1 Jan 2021  ·  Yutong Feng, Jianwen Jiang, Yue Gao ·

Graphs have attracted numerous attention in varied areas and are dynamic in many scenarios. Among dynamic graphs, growing graphs with frequently expanding vertex and edge sets are typical and widely existed, e.g. the rapidly growing social networks. Confronting such growing data, existing methods on either static or dynamic graphs take the entire graph as a whole and may suffer from high computation cost and memory usage due to the continual growth of graphs. To tackle this problem, we introduce incremental graph learning (IGL), a general framework to formulate the learning on growing graphs in an incremental manner, where traditional graph learning method could be deployed as a basic model.
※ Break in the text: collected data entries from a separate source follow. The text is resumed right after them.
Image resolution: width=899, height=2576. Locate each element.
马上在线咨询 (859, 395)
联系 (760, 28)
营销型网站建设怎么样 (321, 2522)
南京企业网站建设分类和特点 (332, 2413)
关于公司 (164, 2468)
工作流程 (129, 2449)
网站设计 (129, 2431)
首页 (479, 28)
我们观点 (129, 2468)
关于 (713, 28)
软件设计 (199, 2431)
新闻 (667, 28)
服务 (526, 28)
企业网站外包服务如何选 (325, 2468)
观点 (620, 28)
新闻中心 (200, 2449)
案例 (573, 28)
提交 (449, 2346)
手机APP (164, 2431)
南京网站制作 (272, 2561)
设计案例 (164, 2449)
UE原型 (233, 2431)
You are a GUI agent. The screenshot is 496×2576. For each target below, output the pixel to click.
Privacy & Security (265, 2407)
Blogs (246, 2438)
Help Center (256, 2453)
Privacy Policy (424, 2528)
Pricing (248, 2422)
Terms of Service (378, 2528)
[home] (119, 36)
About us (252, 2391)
We first analyze the problems of directly finetuning on the incremental part of graph, and theoretically discuss the unbiased and edge-preserved conditions of IGL. In our method, when the graph grows with new-coming data, we select or generate vertices and edges within restricted sizes from the previous graph to update current model together with the new data. Here, two strategies, i.e. sample-based and cluster-based, are proposed for learning with restricted time and space complexity. We conduct experiments on the node classification and link prediction tasks of multiple datasets. Experimental results and comparisons show that our method achieves satisfying performance with high efficiency on growing graphs.